§ Records shown:
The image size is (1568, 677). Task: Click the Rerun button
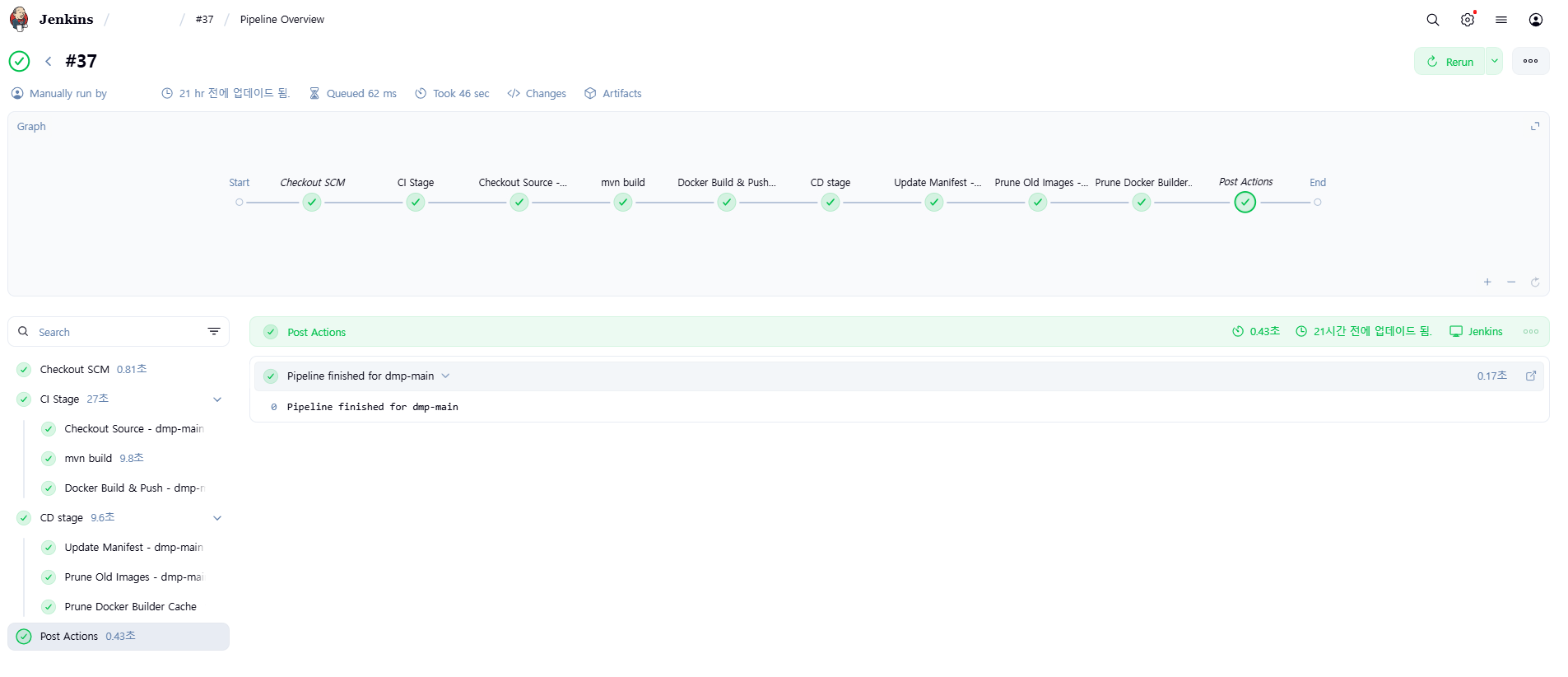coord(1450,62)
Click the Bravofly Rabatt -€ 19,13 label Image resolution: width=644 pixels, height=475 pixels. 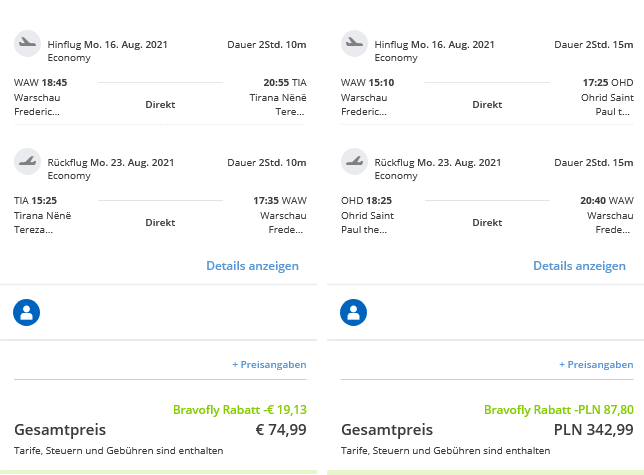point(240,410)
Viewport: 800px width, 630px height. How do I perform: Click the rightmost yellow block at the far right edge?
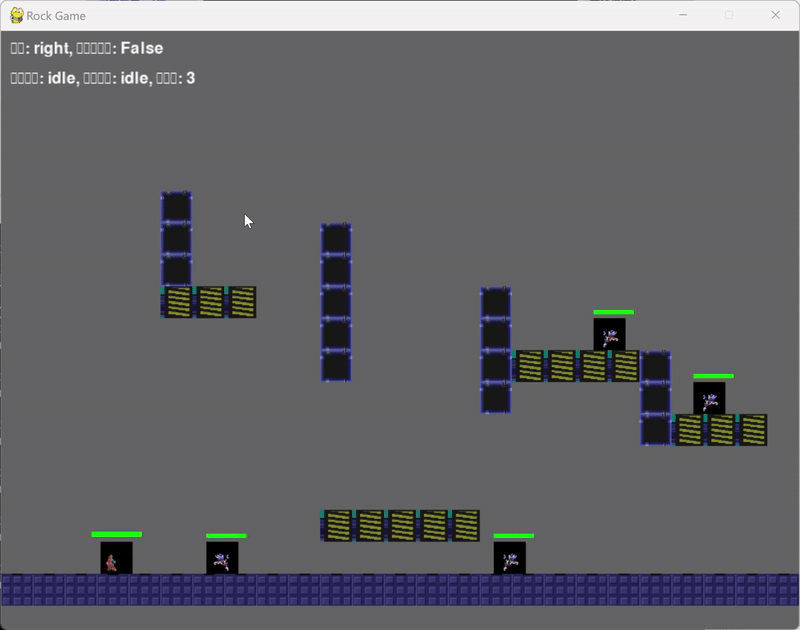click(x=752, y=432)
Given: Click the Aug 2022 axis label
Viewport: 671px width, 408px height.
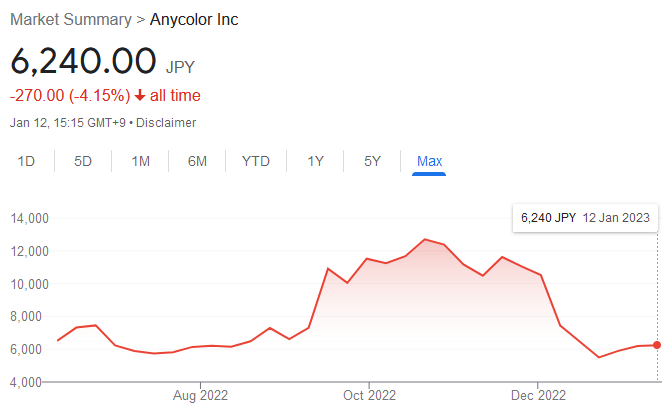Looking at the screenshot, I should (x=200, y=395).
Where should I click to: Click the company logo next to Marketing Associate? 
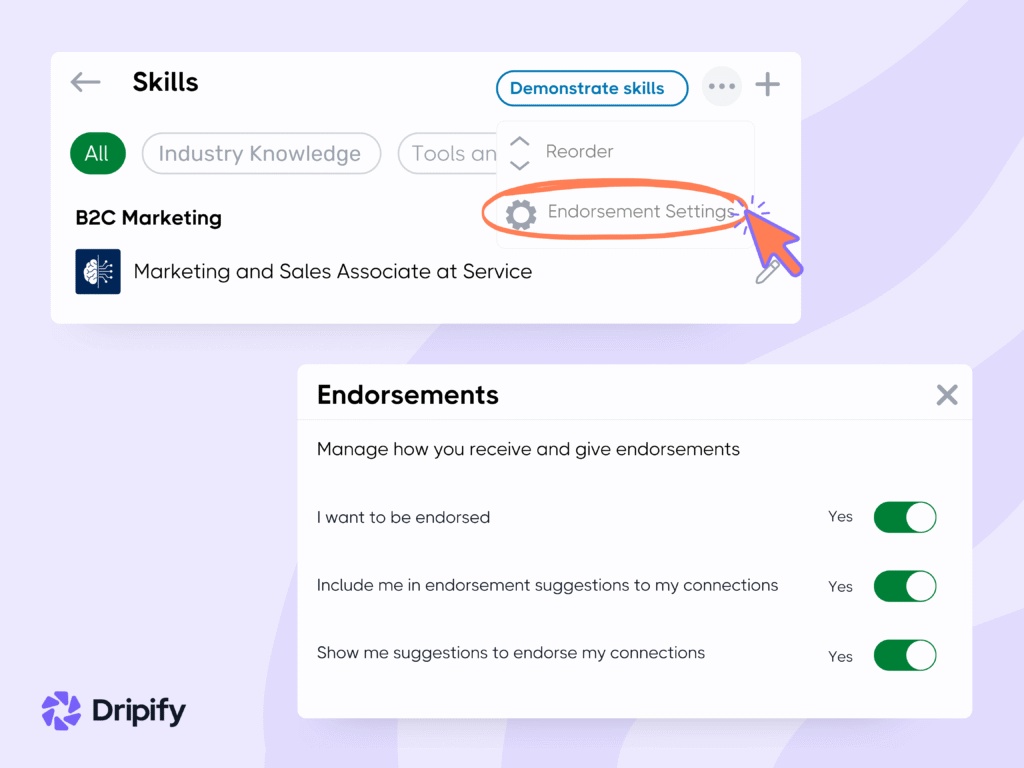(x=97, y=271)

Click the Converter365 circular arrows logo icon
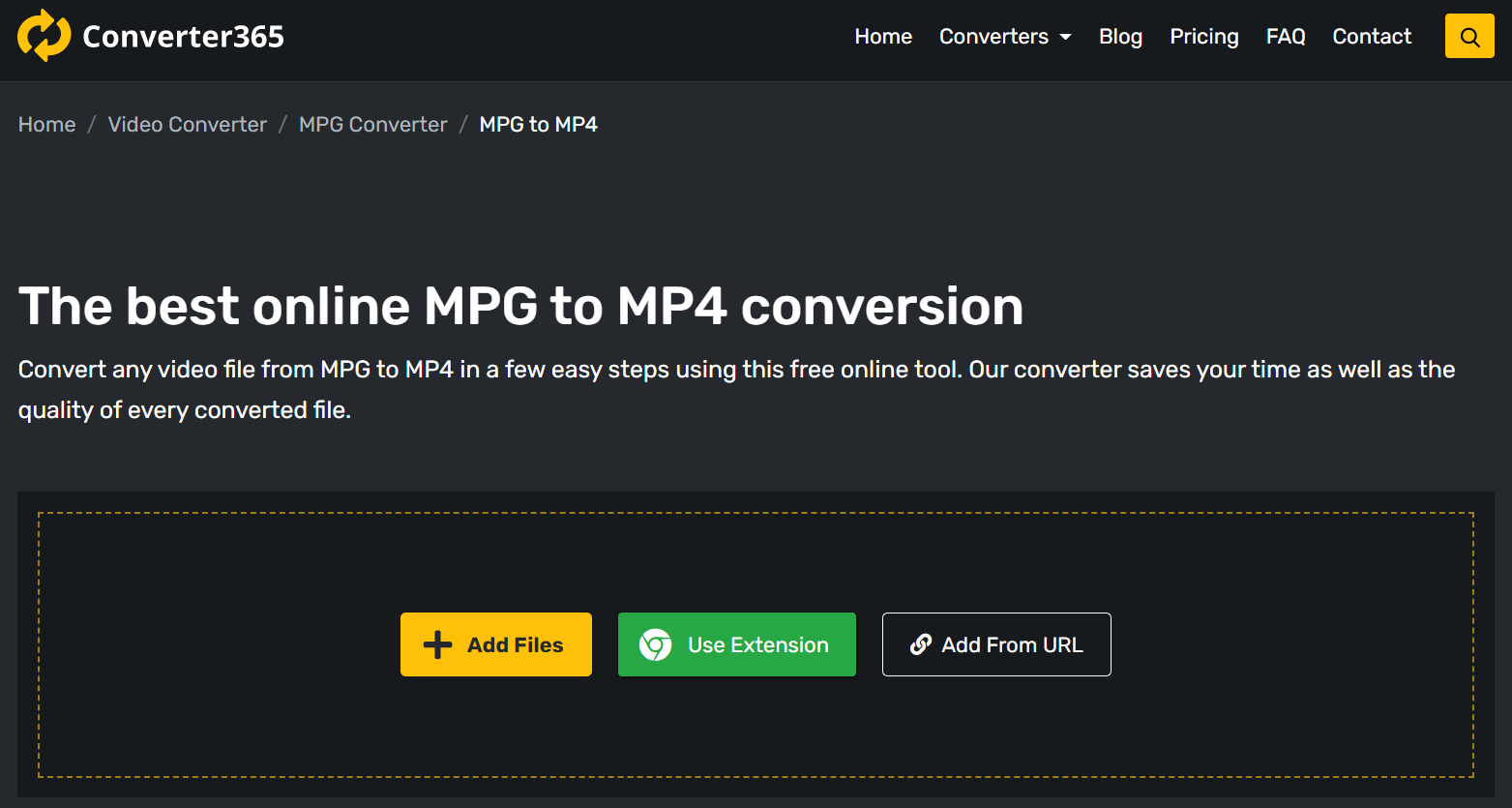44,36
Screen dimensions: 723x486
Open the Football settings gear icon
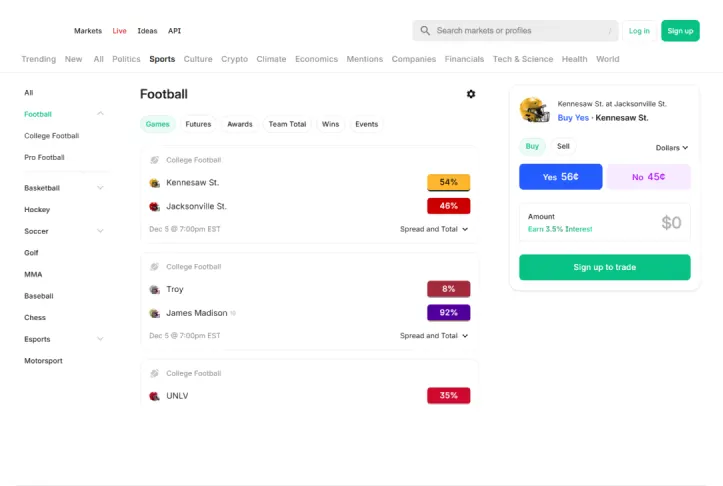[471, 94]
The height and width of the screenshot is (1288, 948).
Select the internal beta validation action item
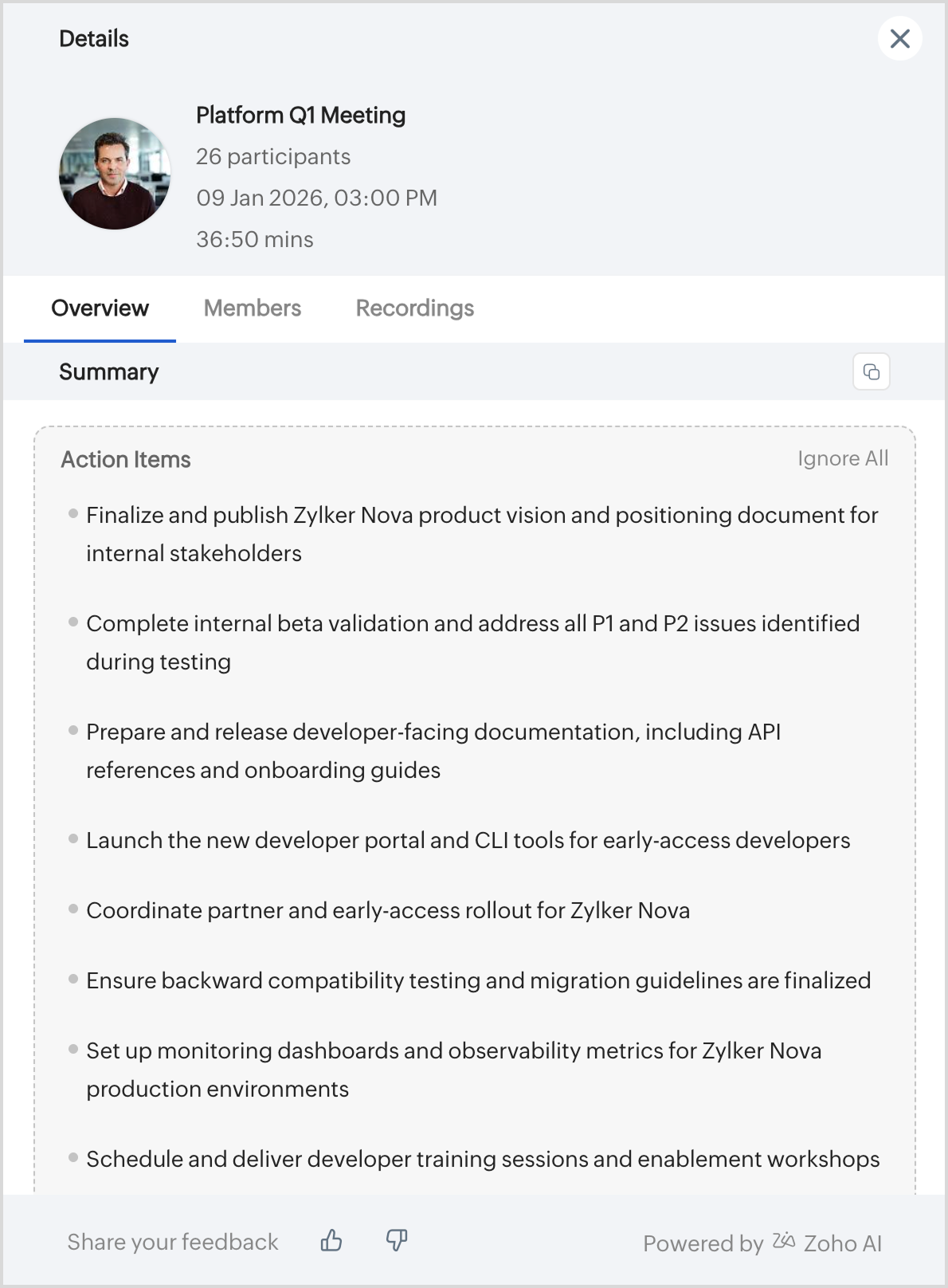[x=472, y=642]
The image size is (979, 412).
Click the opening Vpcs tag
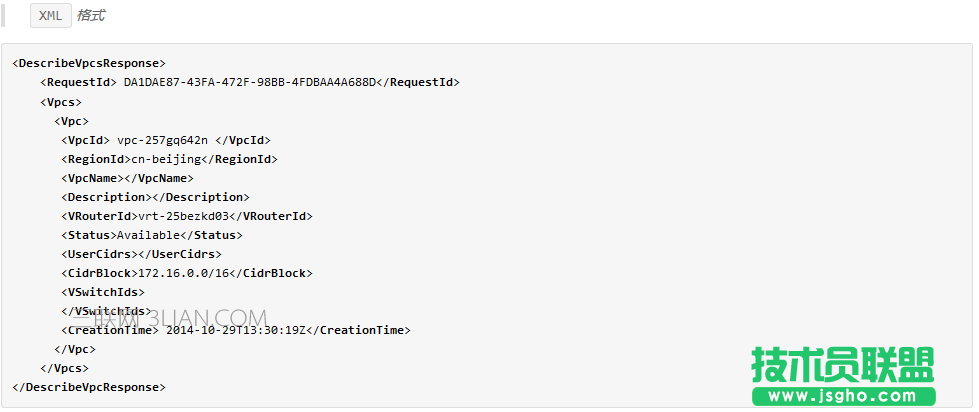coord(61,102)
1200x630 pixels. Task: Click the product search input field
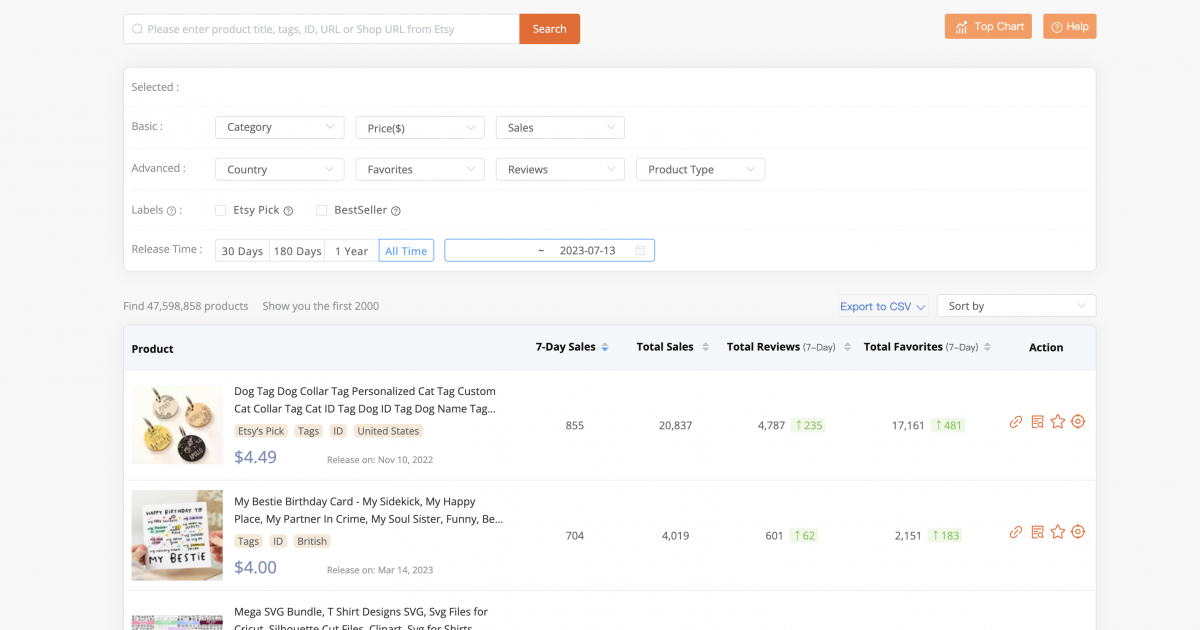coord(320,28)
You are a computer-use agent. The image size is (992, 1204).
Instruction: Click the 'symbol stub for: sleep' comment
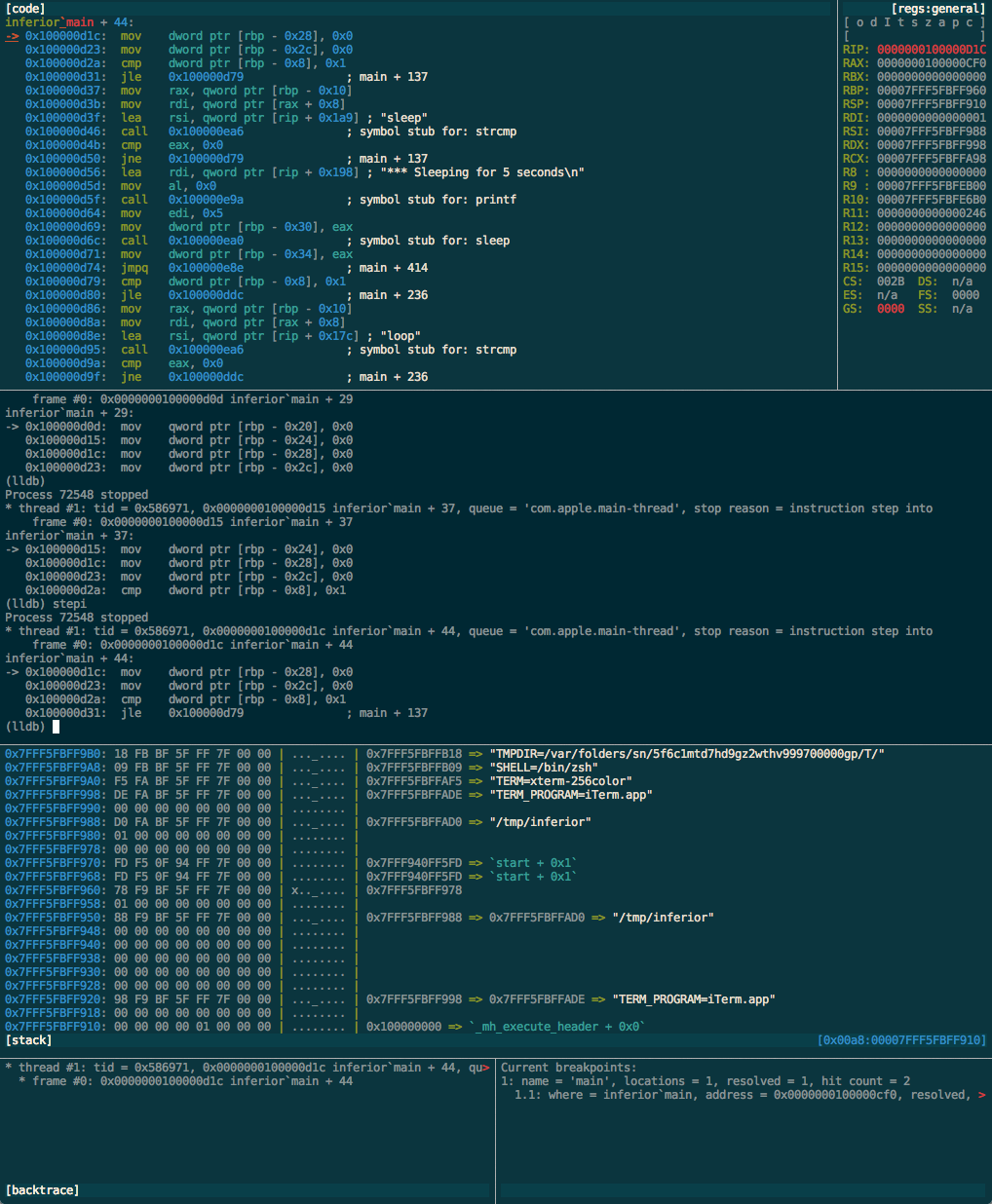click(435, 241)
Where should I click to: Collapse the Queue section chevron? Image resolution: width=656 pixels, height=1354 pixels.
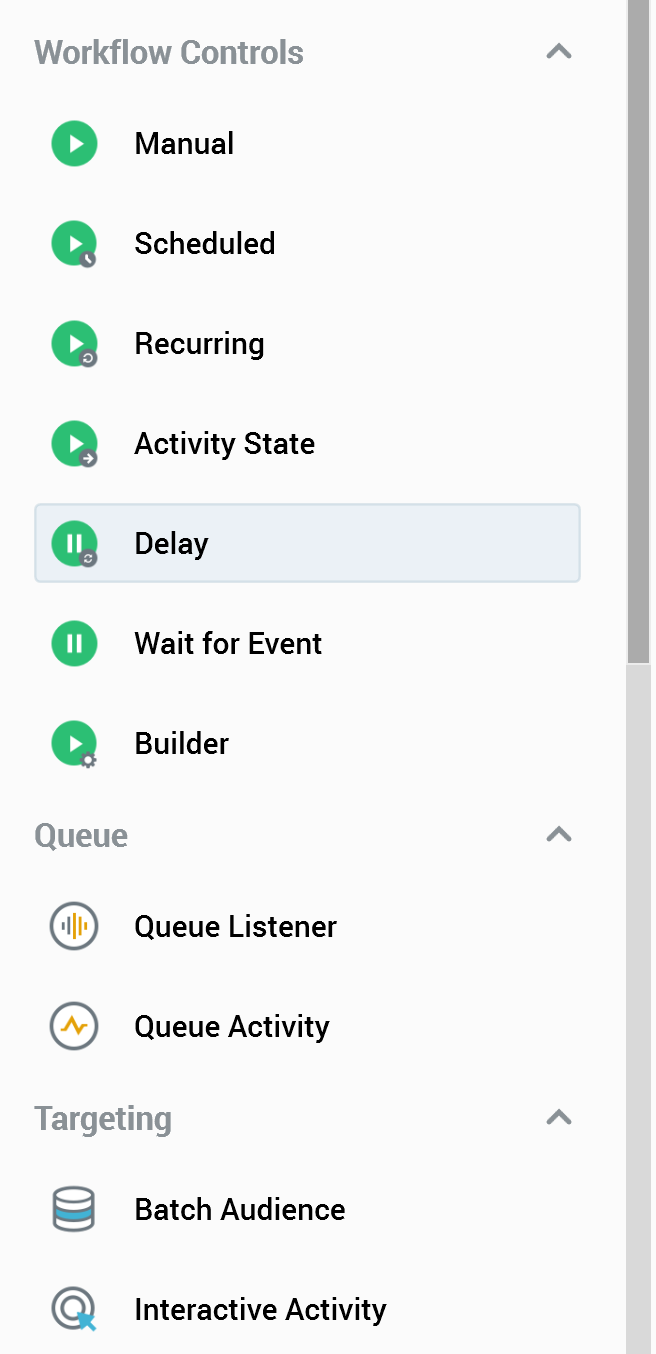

§ Problem to solve: Leaving the pictures out, give again word for word each line from the one holding "1200x630 pixels. Task: Click" through the end of the records.

§ Expected output:
1200x630 pixels. Task: Click the product search input field
coord(320,28)
You are a computer-use agent. The image size is (992, 1204).
Instruction: Click the 'symbol stub for: sleep' comment
click(435, 241)
Where should I click to: Collapse the Queue section chevron? Image resolution: width=656 pixels, height=1354 pixels.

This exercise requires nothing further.